EXTRACTED MATERIAL START

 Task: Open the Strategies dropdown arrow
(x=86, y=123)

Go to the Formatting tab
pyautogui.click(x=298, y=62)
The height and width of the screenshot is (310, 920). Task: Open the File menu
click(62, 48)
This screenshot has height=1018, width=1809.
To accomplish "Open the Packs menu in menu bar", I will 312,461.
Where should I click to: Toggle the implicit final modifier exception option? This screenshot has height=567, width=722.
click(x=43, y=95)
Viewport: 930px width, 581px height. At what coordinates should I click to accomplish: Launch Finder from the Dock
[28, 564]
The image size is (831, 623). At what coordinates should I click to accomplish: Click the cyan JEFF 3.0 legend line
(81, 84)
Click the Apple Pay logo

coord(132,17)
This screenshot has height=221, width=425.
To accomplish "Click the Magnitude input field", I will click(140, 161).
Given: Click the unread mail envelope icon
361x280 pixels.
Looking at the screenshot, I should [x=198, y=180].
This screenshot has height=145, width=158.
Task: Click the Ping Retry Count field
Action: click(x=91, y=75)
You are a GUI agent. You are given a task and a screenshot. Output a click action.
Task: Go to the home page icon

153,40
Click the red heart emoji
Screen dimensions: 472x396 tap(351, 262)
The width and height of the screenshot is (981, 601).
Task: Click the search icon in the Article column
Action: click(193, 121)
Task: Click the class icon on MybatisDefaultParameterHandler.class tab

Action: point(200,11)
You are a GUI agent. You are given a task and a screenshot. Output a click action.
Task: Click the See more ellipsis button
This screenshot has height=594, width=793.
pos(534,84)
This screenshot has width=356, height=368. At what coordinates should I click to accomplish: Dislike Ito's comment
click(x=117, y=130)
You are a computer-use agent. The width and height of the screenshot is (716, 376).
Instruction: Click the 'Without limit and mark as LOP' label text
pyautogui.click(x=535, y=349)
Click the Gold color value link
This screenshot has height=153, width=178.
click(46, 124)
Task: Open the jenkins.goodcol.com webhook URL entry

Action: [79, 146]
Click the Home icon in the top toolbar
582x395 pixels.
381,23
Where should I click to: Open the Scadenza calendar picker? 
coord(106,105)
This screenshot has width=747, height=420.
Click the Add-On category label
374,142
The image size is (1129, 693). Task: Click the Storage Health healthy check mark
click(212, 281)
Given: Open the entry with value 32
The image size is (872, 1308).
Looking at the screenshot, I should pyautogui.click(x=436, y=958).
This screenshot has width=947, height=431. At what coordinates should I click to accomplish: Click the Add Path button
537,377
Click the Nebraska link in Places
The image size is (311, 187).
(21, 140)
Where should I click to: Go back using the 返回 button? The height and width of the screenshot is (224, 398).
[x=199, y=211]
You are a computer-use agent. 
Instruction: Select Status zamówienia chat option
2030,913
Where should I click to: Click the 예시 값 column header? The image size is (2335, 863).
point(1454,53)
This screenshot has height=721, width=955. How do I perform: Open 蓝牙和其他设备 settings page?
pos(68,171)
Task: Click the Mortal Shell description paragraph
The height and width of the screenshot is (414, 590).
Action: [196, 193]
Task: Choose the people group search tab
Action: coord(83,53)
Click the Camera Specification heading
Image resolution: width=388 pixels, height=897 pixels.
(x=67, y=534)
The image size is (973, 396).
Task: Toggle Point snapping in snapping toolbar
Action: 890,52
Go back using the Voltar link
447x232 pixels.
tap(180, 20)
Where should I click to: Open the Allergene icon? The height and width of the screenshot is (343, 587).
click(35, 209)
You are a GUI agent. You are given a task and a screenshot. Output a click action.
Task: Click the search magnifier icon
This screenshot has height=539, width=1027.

EXTRACTED MATERIAL END

**EXERCISE**.
Set down every entry once more, exactly as it was written above.

**ANSWER TO THE EXERCISE**.
 Task: Open the Strategies dropdown arrow
(x=86, y=123)

Go to the Formatting tab
pyautogui.click(x=298, y=62)
The height and width of the screenshot is (310, 920). Task: Open the File menu
click(62, 48)
This screenshot has height=1018, width=1809.
To accomplish "Open the Packs menu in menu bar", I will 312,461.
Where should I click to: Toggle the implicit final modifier exception option? This screenshot has height=567, width=722.
click(x=43, y=95)
Viewport: 930px width, 581px height. At what coordinates should I click to accomplish: Launch Finder from the Dock
[28, 564]
The image size is (831, 623). At what coordinates should I click to accomplish: Click the cyan JEFF 3.0 legend line
(81, 84)
Click the Apple Pay logo

coord(132,17)
This screenshot has height=221, width=425.
To accomplish "Click the Magnitude input field", I will click(140, 161).
Given: Click the unread mail envelope icon
361x280 pixels.
Looking at the screenshot, I should [x=198, y=180].
This screenshot has height=145, width=158.
Task: Click the Ping Retry Count field
Action: click(x=91, y=75)
You are a GUI agent. You are given a task and a screenshot. Output a click action.
Task: Go to the home page icon

153,40
Click the red heart emoji
Screen dimensions: 472x396 tap(351, 262)
The width and height of the screenshot is (981, 601).
Task: Click the search icon in the Article column
Action: click(193, 121)
Task: Click the class icon on MybatisDefaultParameterHandler.class tab

Action: point(200,11)
You are a GUI agent. You are given a task and a screenshot. Output a click action.
Task: Click the See more ellipsis button
This screenshot has height=594, width=793.
pos(534,84)
This screenshot has width=356, height=368. At what coordinates should I click to accomplish: Dislike Ito's comment
click(x=117, y=130)
You are a computer-use agent. The width and height of the screenshot is (716, 376).
Instruction: Click the 'Without limit and mark as LOP' label text
pyautogui.click(x=535, y=349)
Click the Gold color value link
This screenshot has height=153, width=178.
click(46, 124)
Task: Open the jenkins.goodcol.com webhook URL entry

Action: [79, 146]
Click the Home icon in the top toolbar
582x395 pixels.
381,23
Where should I click to: Open the Scadenza calendar picker? 
coord(106,105)
This screenshot has width=747, height=420.
Click the Add-On category label
374,142
The image size is (1129, 693). Task: Click the Storage Health healthy check mark
click(212, 281)
Given: Open the entry with value 32
The image size is (872, 1308).
Looking at the screenshot, I should pyautogui.click(x=436, y=958).
This screenshot has width=947, height=431. At what coordinates should I click to accomplish: Click the Add Path button
537,377
Click the Nebraska link in Places
The image size is (311, 187).
(21, 140)
Where should I click to: Go back using the 返回 button? The height and width of the screenshot is (224, 398).
[x=199, y=211]
You are a computer-use agent. 
Instruction: Select Status zamówienia chat option
2030,913
Where should I click to: Click the 예시 값 column header? The image size is (2335, 863).
point(1454,53)
This screenshot has height=721, width=955. How do I perform: Open 蓝牙和其他设备 settings page?
pos(68,171)
Task: Click the Mortal Shell description paragraph
The height and width of the screenshot is (414, 590).
Action: [196, 193]
Task: Choose the people group search tab
Action: coord(83,53)
Click the Camera Specification heading
Image resolution: width=388 pixels, height=897 pixels.
(x=67, y=534)
The image size is (973, 396).
Task: Toggle Point snapping in snapping toolbar
Action: 890,52
Go back using the Voltar link
447x232 pixels.
tap(180, 20)
Where should I click to: Open the Allergene icon? The height and width of the screenshot is (343, 587).
click(35, 209)
You are a GUI agent. You are given a task and a screenshot. Output a click action.
Task: Click the search magnifier icon
This screenshot has height=539, width=1027.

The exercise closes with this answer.